Wow just figured this out, before you read further down try thinking what the method below is going to outprint.
public void test() {
String s = "hello";
String s1 = new String("hello");
if (s == s1 || s1 == s) {
System.out.println("TRUE");
} else if (s != s1) {
System.out.println("FALSE");
}
}
Results: “FALSE”.
I’m watching a series on youtube here:
(Random episode i’m watching).
The video pertaining to that method I created above is ‘Strings & StringBuffers’.
Basicly saying that instead of:
String s = "hello";
You should use this to save the JVM from creating more memory weight:
String s1 = new String("hello");
Or, if you were to go:
public String test() {
String s = "hello";
String s1 = "world";
String s2 = s += s1;
return s2;
}
It would save more space on the JVM/memory if you were to basically just complete the next method it’s going to perform.

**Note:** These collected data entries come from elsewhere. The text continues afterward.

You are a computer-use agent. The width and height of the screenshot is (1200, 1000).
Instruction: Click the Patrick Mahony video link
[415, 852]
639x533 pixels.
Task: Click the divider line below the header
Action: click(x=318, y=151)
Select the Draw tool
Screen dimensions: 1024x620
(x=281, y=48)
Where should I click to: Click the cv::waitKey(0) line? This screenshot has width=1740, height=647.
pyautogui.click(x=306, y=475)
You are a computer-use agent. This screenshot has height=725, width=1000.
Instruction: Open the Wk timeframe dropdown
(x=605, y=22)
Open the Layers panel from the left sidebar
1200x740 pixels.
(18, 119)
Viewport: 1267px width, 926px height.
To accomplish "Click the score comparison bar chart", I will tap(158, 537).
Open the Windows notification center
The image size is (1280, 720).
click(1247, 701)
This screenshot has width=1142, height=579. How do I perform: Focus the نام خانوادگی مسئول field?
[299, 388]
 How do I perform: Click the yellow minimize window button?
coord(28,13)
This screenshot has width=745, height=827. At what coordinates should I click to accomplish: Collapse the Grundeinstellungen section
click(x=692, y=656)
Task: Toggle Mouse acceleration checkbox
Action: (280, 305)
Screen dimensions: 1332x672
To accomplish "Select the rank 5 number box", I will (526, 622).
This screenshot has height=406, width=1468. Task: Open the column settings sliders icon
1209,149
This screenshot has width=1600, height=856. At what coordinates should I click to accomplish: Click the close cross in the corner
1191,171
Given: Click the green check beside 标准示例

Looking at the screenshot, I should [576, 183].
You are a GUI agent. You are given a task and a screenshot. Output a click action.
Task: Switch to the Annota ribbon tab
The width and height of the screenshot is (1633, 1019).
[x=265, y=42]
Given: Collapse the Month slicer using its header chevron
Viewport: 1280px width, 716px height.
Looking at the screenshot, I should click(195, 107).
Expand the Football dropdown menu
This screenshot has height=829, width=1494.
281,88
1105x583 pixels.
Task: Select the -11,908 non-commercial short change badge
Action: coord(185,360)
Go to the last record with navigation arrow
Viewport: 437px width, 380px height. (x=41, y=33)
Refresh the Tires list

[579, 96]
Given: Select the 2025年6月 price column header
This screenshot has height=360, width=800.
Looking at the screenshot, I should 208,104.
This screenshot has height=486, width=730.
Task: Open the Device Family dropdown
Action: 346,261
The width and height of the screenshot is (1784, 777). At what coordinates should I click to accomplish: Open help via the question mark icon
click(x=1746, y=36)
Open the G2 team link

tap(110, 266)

(Saving the JVM some heap memory)
public String test() {
String s = new String("hello");
String s1 = new String("world");
String s2 = new StringBuffer("hello").append("world").toString();
return s2;
}
Basically because with this method:
public String test() {
String s = "hello";
String s1 = "world";
String s2 = s += s1;
return s2;
}
It’s creating 2 Memory Heaps/Storing Memory for each String, because out of those Strings if it involves ‘s1 += s2’ it than has to go through Java’s StringBuffer class, as seen in the method above.
Hope this helps somebody out, looks like i’m going to start smart coding.